Saturday digest
- Even though my wife is a proud Quebecoise, I complain a lot about how ridiculously onerous the requirements for bilingualism are in the Canadian public service. Although the Public Service Commission is now revising the testing format, problems will still remain because the whole requirement to speak with near-native fluency for not only executive jobs, but all posts at the executive minus 1 level, is still in place. As currently constructed, the policy of bilingualism in the civil service for executives is fraught with problems:
Anglophone bureaucrats complained for years about the oral testing, especially at the rigid C-level, required for bilingual jobs demanding the most fluency.
The problem, however, was thrown in the spotlight when the Chretien government made fluency in French and English mandatory for most executive jobs. The policy said the 4,000 executives in the core public service must be bilingual by next year or they will lose their jobs. The policy extends to all federal agencies that fall under the Official Languages Act.
With the pressure of that 2007 deadline, the demand for French training soared, as did the complaints about the number of senior bureaucrats repeatedly failing the oral French exam.
Stories abound about senior anglophone bureaucrats who are off the job for months, even years, undergoing language training because they have failed the oral test time after time.
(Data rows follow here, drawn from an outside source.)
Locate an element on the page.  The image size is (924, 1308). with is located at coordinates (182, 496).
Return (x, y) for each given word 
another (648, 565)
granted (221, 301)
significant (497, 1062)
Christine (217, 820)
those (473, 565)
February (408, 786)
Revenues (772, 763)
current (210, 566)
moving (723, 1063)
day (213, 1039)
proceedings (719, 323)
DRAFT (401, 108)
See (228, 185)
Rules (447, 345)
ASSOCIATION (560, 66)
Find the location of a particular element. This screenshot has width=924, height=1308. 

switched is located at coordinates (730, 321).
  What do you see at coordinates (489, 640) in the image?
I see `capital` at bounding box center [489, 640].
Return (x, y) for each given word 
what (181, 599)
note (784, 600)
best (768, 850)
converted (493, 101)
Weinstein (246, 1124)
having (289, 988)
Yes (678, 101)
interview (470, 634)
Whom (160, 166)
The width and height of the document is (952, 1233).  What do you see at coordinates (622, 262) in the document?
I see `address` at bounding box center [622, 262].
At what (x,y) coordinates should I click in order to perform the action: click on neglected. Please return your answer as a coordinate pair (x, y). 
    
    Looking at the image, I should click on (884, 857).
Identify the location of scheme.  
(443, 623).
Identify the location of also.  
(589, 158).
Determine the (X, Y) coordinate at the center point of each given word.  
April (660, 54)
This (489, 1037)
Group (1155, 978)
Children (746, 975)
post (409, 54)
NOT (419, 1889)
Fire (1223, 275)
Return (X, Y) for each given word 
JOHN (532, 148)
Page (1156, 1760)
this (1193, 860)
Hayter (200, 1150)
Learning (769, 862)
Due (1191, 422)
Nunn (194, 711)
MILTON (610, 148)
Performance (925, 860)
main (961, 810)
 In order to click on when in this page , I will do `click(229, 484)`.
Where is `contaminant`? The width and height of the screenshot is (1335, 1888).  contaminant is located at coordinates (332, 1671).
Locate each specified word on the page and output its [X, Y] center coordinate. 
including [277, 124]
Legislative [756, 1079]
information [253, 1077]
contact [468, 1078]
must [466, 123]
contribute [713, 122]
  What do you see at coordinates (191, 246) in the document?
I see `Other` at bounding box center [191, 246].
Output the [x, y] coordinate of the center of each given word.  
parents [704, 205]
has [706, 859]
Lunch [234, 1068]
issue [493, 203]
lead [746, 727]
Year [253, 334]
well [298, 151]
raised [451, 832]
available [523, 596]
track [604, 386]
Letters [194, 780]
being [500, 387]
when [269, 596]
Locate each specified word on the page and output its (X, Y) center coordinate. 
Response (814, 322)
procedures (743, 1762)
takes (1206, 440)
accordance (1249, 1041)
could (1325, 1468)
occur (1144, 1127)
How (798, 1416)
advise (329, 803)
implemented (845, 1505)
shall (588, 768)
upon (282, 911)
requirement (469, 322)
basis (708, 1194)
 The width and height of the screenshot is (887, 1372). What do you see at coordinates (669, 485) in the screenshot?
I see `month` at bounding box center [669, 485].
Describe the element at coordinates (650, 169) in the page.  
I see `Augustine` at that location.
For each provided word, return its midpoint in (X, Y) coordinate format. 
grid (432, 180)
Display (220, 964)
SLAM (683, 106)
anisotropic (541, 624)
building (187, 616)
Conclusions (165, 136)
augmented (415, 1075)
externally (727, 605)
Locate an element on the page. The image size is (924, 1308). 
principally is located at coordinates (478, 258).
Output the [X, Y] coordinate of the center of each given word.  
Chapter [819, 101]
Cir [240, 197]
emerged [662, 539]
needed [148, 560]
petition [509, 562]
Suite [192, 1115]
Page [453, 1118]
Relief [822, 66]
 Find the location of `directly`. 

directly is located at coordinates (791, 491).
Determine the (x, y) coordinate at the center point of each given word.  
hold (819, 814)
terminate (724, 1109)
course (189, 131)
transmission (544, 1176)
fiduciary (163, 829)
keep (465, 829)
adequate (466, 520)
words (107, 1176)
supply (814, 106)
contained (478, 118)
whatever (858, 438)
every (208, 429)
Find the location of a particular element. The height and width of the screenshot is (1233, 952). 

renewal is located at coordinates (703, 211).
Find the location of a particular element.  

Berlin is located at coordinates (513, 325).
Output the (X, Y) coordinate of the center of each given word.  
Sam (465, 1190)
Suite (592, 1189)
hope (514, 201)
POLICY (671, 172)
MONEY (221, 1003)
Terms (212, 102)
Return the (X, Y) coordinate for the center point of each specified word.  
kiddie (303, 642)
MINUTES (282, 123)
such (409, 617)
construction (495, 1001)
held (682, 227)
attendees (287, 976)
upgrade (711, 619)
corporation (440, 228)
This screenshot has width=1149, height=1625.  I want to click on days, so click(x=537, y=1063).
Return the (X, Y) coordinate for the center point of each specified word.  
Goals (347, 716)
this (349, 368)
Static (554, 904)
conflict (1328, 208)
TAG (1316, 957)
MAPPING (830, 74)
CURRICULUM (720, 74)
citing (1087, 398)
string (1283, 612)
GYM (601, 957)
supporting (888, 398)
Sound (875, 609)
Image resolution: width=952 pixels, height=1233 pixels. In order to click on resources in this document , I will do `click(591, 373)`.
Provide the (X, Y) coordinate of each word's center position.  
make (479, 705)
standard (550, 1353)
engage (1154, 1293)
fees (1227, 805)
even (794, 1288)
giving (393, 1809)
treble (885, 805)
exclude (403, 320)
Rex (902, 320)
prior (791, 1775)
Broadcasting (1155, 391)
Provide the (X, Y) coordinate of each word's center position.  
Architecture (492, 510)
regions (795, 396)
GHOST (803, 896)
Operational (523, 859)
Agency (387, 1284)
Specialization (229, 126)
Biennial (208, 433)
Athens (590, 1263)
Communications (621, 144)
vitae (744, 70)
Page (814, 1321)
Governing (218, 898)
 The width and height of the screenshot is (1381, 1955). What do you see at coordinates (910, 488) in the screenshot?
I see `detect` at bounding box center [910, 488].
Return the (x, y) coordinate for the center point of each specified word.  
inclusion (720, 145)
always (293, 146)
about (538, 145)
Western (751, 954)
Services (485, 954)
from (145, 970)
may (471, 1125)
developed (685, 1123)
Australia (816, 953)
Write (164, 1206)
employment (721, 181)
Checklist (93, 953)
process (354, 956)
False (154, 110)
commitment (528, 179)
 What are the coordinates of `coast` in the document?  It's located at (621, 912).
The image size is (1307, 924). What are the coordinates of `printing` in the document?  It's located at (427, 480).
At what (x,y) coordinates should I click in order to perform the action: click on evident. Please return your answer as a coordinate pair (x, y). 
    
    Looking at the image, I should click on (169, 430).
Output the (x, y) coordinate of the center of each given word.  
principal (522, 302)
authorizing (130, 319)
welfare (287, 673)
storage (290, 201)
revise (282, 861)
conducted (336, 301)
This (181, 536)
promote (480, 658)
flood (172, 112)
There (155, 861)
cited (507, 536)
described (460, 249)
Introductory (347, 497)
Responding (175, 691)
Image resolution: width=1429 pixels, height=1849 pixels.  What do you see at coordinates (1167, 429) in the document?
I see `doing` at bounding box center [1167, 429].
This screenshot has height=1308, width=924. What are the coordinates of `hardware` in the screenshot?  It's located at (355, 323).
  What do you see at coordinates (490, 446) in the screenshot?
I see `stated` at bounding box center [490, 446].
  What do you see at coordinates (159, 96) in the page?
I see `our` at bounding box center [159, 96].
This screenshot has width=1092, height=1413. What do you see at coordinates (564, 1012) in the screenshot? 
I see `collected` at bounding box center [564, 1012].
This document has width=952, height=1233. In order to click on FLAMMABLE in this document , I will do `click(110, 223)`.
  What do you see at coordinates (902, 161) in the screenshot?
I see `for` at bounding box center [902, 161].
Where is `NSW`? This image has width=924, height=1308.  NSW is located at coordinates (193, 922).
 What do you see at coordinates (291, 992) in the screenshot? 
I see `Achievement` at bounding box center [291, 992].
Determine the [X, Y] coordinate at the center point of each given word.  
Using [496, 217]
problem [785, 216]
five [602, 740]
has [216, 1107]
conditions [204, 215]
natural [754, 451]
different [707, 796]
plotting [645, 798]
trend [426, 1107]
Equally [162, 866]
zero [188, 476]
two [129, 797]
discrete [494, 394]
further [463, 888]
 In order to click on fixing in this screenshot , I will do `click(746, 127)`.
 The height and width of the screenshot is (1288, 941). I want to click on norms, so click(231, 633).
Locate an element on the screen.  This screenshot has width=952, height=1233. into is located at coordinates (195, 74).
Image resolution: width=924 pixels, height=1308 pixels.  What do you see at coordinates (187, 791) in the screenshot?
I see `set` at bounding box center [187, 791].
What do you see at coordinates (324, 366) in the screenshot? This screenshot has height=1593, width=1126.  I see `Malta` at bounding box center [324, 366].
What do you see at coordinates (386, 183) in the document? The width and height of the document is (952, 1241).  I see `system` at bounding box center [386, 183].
Most people fail a few times, but there are stories of some failing more than a dozen times.
The policy created such a stampede for training that the Canada School of Public Service stopped taking applicants about six months ago to clear the backlog. Bureaucrats also face a seven-week wait for testing.
Last year, the commission gave oral tests to nearly 23,000 bureaucrats, compared with 18,000 four years earlier. At the same time, the pass rates of anglophone bureaucrats taking the tests for C-level French -- the highest level -- was 35 per cent. It dipped to 32 per cent for executives.
Meanwhile, the pass rate was 72 per cent for francophones taking a similar English test and 68 per cent for francophone executives.
I'm sure there are many French Canadians who would agree that this is not a wise use of taxpayer dollars. It holds good people back by putting linguistic capacity in front of merit, makes the achievement of continuity in the workplace difficult at best, and causes difficulties in recruiting because those unilingual Anglophones who aspire to serve their country are discouraged by their inability to speak French, to mention briefly just a few of the negatives of this most political of rules. I'll be looking for the Conservative platform in the forthcoming federal election to recognize that the intent of the Official Languages Act was limited to allow for francophones to be served in their language of choice when dealing with the federal government, and did not and should not extend to 100% of manager/employee relationships in the federal workplace.
- This is one of the most naive editorials I've ever seen. NATO in Iraq? Please. I've seen clearer thinking in third-year International Institutions classes.
- I'd like to see less grandstanding and pissing inside the tent and more of this kid of red-meat fare from John McCain.
1 Comments:
Interesting... the situation with the "wait" for testing and executives reminds me of the movie Casino.
To work in a casino in Vegas, you didn't need to have a license, just be applying for one and the wait was years. In the meantime, just keep changing your job title, and you app gets put at the bottom of the pile.
Let's see if Baird goes Nicky Santoro on someone.